S: Então você estava enveredando por um caminho artístico. Aí você veio ao Brasil e não foi bem isso que você seguiu... foi? Ah, quando você voltou para cá, você...
M: Foi. Eu tentei fazer isso. Como arte era o meu mundo, natural naquele momento, foi para onde eu fui. Foi o que eu fiz lá, foi o que ia fazer aqui. Então eu entrei no que se chamava colegial naquele tempo, que era o segundo grau, eram três anos, entrei no colegial para fazer faculdade de arquitetura porque era a única faculdade ligada à arte naquela época, àquele meu universo de artes plásticas, então eu ia para arquitetura. Aí houve outro acidente de percurso. Eu tive um professor que chamava-se Dante Moreira Leite, que era professor do Mackenzie.

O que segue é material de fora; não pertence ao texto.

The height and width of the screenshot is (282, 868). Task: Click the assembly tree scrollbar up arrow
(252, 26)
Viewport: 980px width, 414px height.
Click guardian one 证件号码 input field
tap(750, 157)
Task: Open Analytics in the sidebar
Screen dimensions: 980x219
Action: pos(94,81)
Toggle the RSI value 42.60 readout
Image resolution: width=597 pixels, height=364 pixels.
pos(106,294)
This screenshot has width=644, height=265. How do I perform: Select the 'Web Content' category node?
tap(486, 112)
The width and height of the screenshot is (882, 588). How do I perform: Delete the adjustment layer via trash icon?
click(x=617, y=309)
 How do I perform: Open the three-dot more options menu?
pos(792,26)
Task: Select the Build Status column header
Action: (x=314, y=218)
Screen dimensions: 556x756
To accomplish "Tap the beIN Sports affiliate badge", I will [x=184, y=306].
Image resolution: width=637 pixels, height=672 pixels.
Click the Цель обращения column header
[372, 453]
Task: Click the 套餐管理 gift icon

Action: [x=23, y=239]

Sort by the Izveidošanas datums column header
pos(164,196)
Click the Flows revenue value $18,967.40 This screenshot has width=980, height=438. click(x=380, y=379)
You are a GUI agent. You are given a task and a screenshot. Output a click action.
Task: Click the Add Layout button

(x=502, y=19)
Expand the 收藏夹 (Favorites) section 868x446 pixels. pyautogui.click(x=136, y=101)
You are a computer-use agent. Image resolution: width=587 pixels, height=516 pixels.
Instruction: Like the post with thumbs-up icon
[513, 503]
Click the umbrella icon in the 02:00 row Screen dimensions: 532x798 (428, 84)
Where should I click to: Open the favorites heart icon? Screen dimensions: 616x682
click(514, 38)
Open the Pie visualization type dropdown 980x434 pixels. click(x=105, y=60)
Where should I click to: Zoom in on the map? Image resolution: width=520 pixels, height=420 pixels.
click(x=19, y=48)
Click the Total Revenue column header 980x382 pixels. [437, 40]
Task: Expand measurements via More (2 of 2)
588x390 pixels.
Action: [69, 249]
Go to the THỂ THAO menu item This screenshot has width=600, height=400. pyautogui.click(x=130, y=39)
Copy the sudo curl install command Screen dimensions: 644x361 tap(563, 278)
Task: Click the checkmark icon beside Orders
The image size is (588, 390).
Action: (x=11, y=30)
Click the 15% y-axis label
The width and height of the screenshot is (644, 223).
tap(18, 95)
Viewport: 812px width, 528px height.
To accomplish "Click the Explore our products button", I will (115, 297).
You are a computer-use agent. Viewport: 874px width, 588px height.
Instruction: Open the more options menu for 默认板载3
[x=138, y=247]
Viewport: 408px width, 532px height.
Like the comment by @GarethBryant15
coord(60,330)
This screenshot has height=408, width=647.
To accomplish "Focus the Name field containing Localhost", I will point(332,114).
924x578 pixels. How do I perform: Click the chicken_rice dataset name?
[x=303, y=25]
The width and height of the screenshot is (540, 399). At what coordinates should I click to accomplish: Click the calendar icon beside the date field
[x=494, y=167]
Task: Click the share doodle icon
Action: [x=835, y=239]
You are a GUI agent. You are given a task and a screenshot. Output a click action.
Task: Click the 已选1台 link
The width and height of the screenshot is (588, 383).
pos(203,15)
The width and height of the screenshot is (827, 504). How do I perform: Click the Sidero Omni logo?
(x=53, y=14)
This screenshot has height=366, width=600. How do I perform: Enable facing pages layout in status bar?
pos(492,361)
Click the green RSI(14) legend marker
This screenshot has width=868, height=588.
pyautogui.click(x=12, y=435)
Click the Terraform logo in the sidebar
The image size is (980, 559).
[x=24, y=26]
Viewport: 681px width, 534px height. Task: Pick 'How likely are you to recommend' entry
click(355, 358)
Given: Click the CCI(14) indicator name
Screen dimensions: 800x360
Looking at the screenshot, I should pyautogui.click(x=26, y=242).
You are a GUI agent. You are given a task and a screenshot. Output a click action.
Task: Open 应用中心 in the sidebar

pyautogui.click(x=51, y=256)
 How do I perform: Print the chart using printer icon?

S: Você fez colégio no Mackenzie?
M: Fiz dois anos no Mackenzie e o último ano, no Bandeirantes. E no segundo ano, no Mackenzie, o Dante Moreira Leite dava uma matéria que se chamava filosofia, que eu não conhecia nada, eu nunca tinha estudado filosofia e, comecei, a primeira leitura que ele nos deu foi o Discurso sobre o método, do Descartes. Aí eu fui ler, um livrinho pequenininho mas importantíssimo. Eu fiquei tão fascinada pelo livro, que eu disse: "se eu estudar filosofia, eu vou aprender a pensar". E como eu estava muito interessada em pensar, em me melhorar, em melhorar a qualidade de ser humano que eu era, eu resolvi mudar e fui para filosofia. Esse foi o meu caminho.

S: Então você seguiu, inclusive, Descartes? Que também diz que ele foi estudar filosofia para entender melhor a vida. Foi atrás dele. Você entrou na Universidade de São Paulo?
M: Foi. Eu fui também. (...) fui atrás dele. Hoje eu não diria mais que eu sou uma cartesiana, mas naquele momento, eu fui atrás dessa possibilidade. Eu tive o professor Lívio Teixeira, que era professor de história da filosofia... no primeiro dia de aula ele pediu para que cada um de nós escrevesse porque queria fazer filosofia e eu escrevi que eu queria aprender a pensar. Entrei na Universidade de São Paulo e estudei filosofia, sou formada em filosofia.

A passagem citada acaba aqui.